Description of the task: In the data below, find the line containing "Given: Click implementations" and the line containing "Task: Click the z方向 step check circle", then reproduce them and every line between, exactly. Omit pictures.

Raw data:
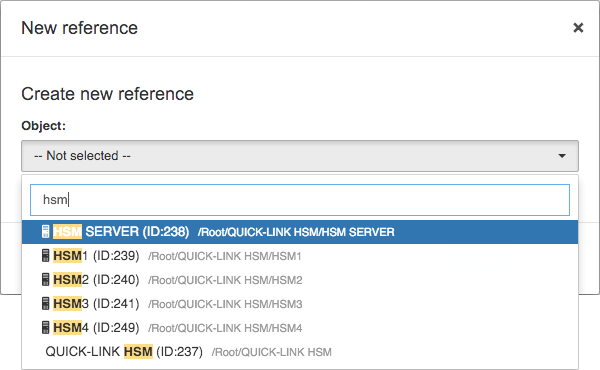Select the HSM3 (ID:241) entry
This screenshot has height=370, width=600.
(300, 304)
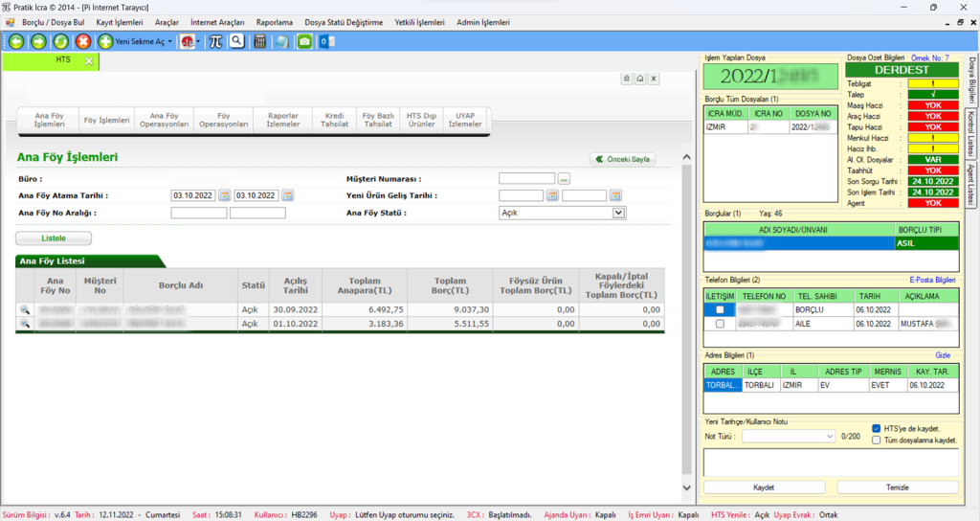
Task: Click the green refresh page icon
Action: [x=60, y=41]
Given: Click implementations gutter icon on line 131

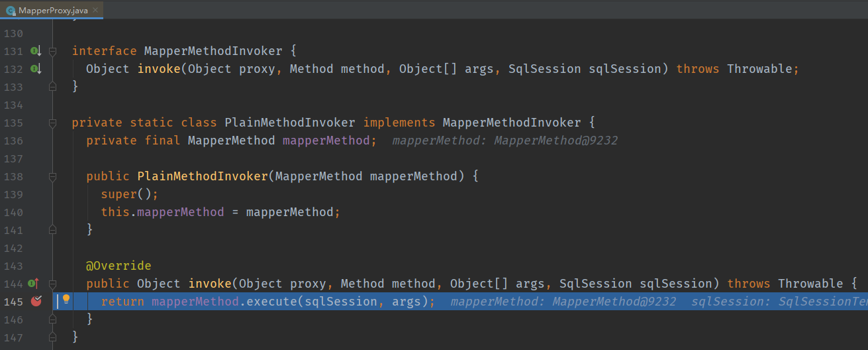Looking at the screenshot, I should point(36,51).
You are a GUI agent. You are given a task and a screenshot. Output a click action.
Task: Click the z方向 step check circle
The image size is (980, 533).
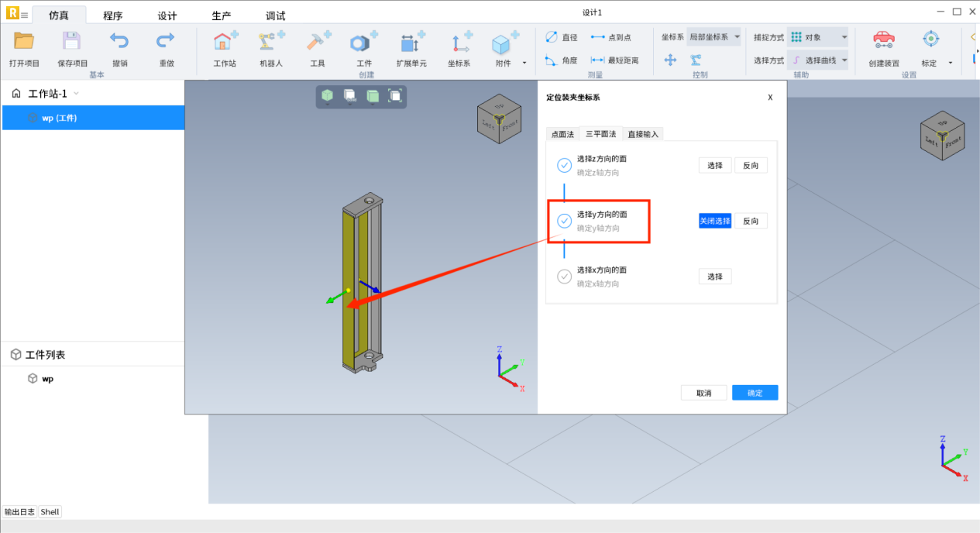coord(564,165)
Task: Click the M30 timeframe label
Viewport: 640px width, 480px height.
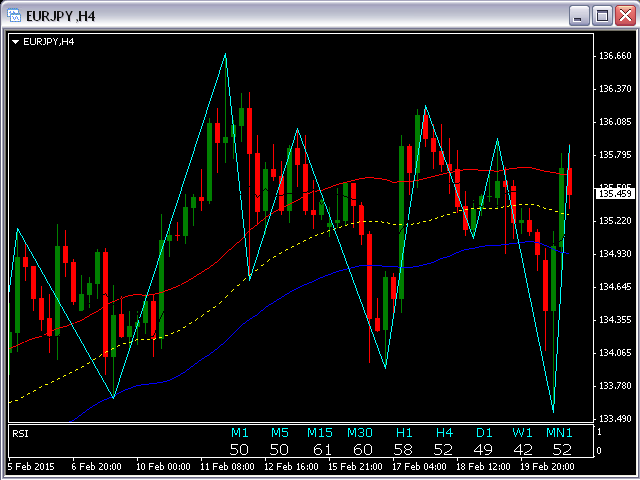Action: 360,432

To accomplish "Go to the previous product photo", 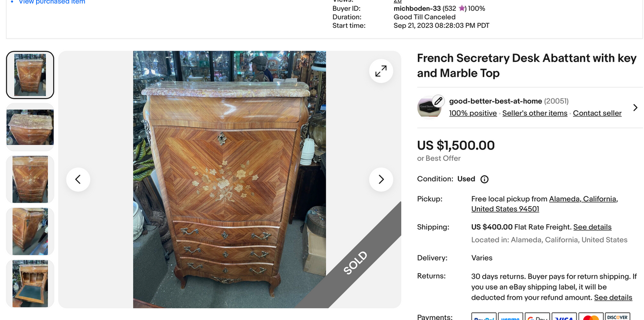I will coord(78,179).
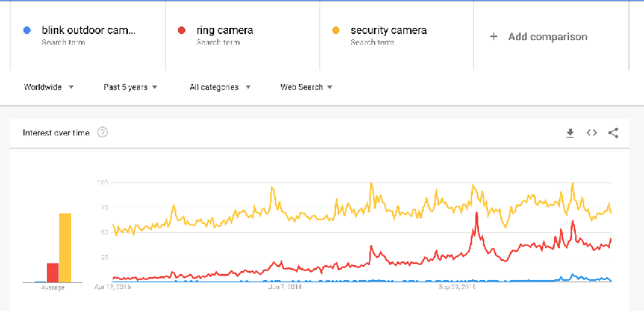
Task: Click the blue dot for blink outdoor camera
Action: (26, 31)

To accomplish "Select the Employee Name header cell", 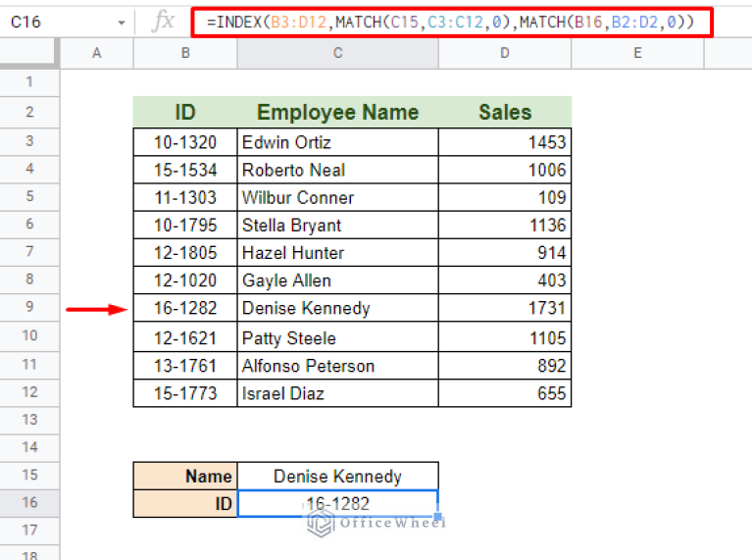I will coord(337,112).
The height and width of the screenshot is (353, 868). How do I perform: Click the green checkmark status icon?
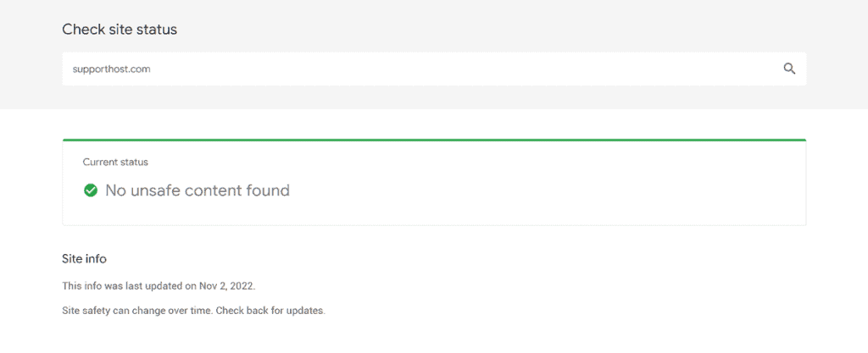coord(90,190)
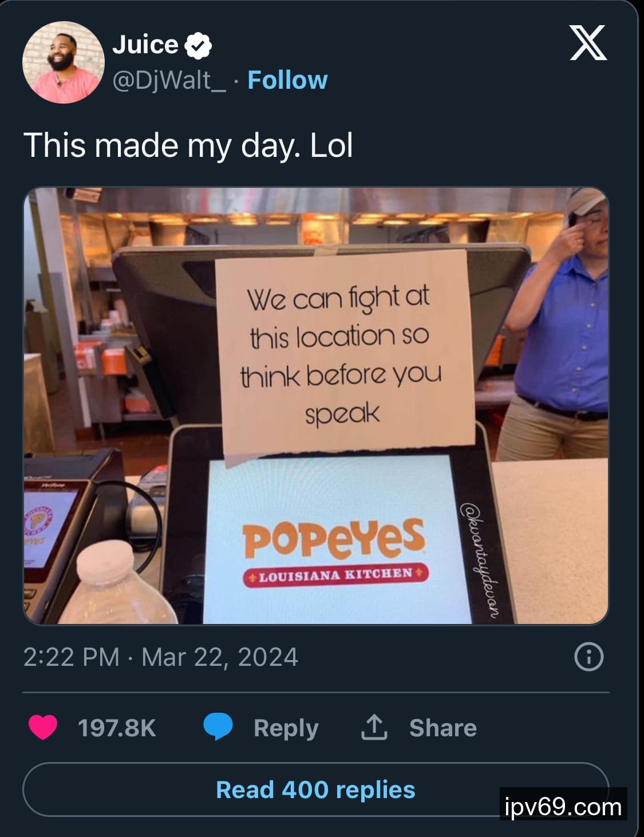Follow the @DjWalt_ account
644x837 pixels.
pos(287,80)
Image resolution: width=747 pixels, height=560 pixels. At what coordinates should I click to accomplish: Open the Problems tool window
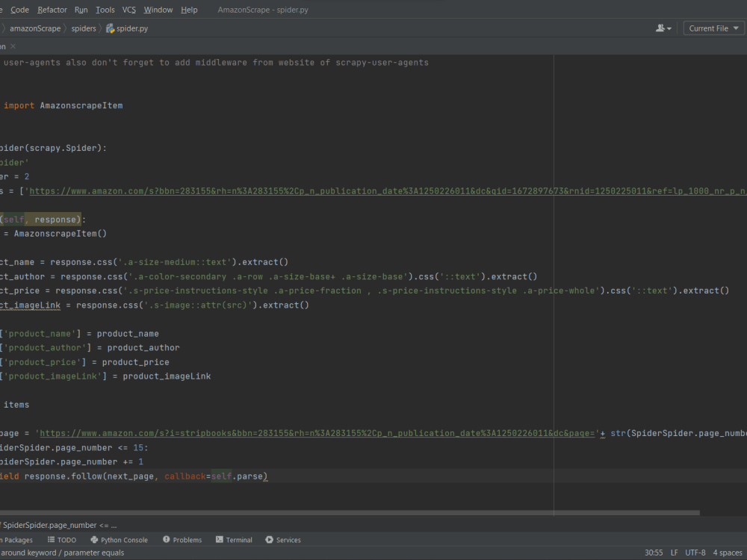coord(186,540)
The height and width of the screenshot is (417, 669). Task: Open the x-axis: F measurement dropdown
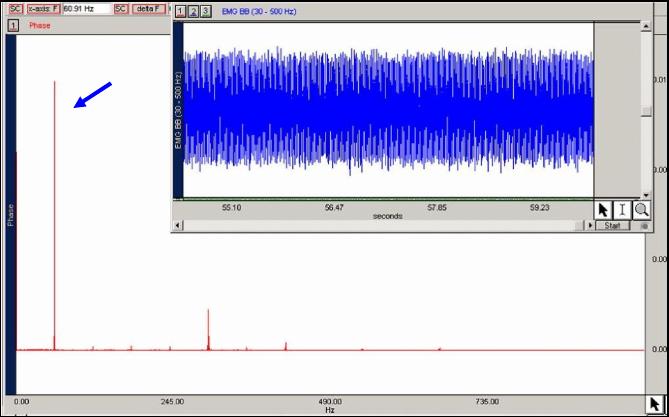tap(43, 8)
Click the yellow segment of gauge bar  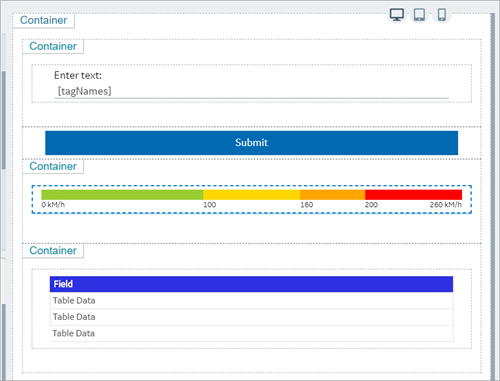coord(252,195)
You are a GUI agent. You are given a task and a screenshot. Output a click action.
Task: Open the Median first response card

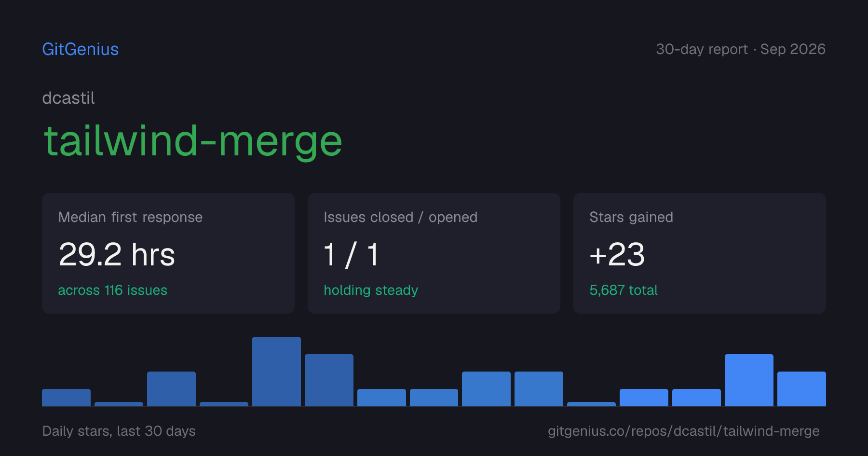click(168, 253)
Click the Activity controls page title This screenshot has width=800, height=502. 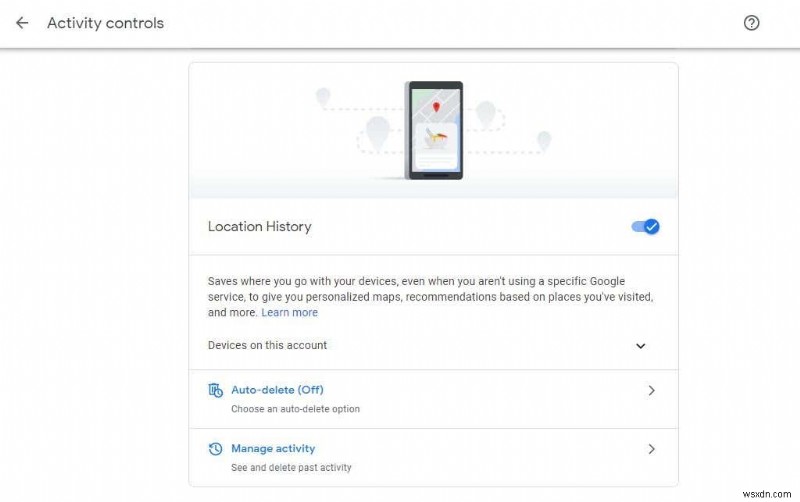pos(105,23)
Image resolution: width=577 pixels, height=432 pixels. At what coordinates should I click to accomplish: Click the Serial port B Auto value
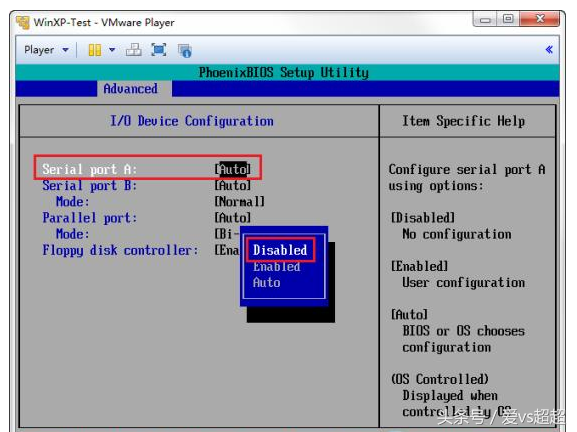[233, 185]
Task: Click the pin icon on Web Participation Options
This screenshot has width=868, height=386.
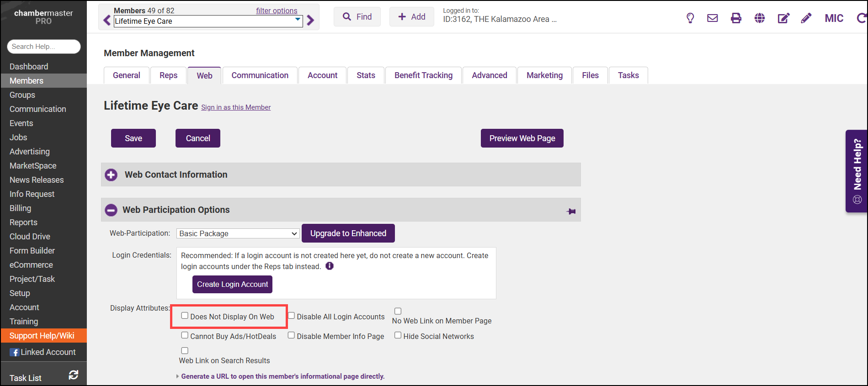Action: (x=571, y=211)
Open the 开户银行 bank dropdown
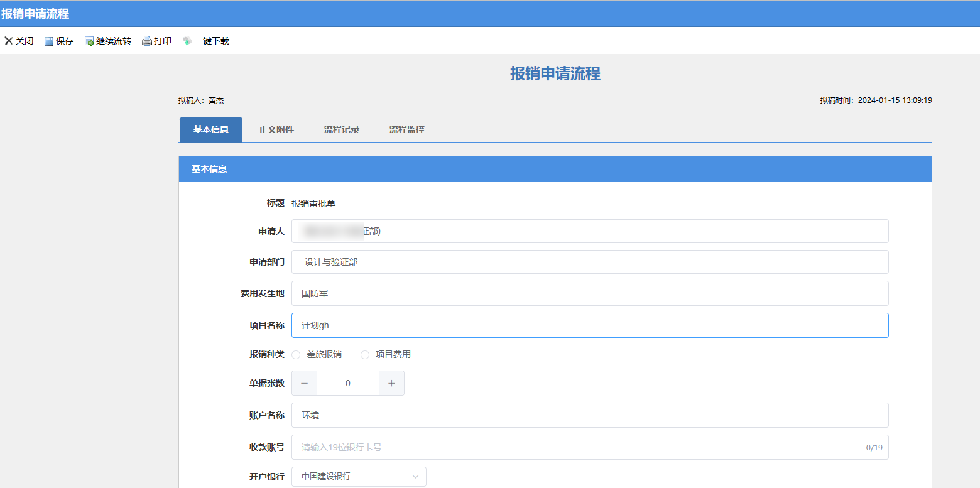Screen dimensions: 980x488 358,477
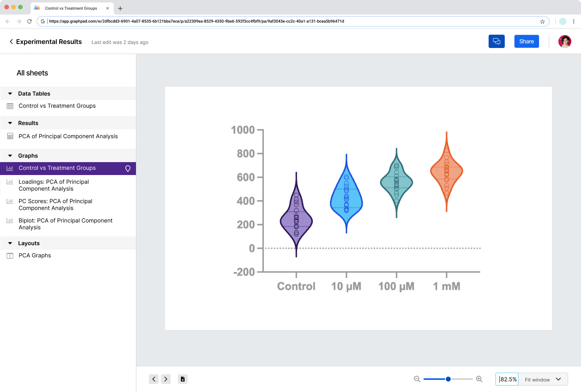Go to previous sheet with left arrow icon

[154, 379]
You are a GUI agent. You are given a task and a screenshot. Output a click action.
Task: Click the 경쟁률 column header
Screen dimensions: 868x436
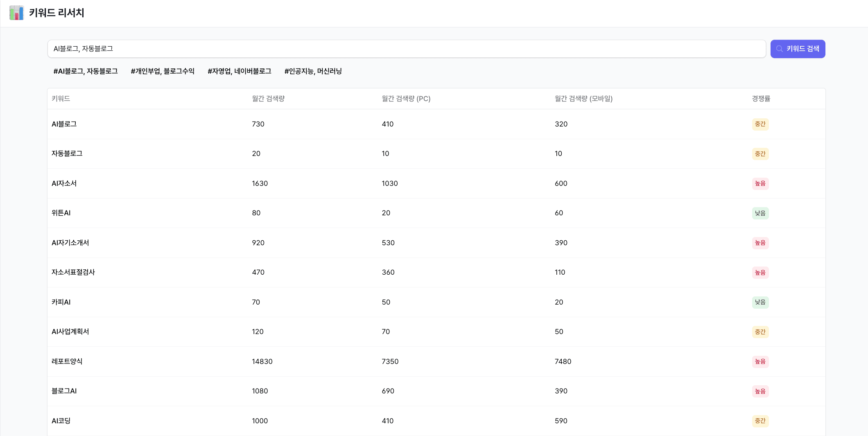click(x=761, y=99)
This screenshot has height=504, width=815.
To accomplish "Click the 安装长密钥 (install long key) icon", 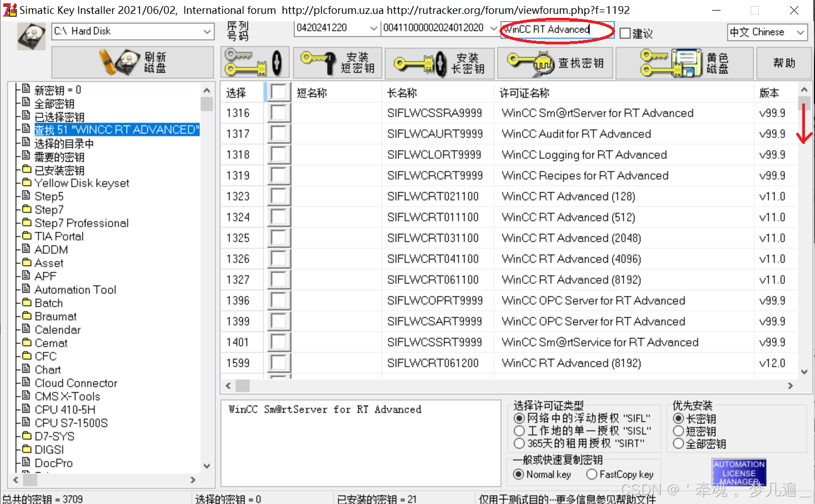I will pos(439,62).
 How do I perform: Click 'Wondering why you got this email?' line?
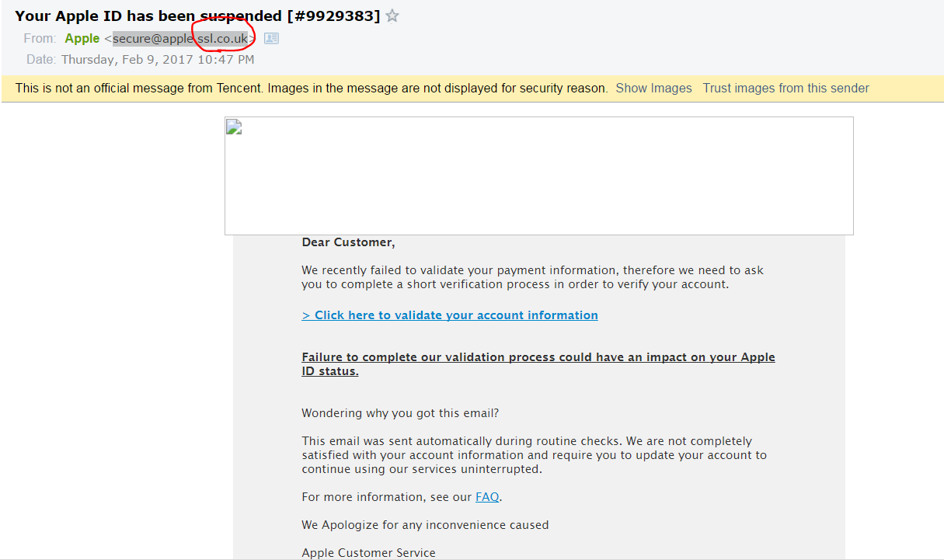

Solution to the exercise:
Given: Click implementations gutter icon on line 131

Looking at the screenshot, I should point(36,51).
You are a GUI agent. You are given a task and a screenshot. Output a click action.
Task: Click the z方向 step check circle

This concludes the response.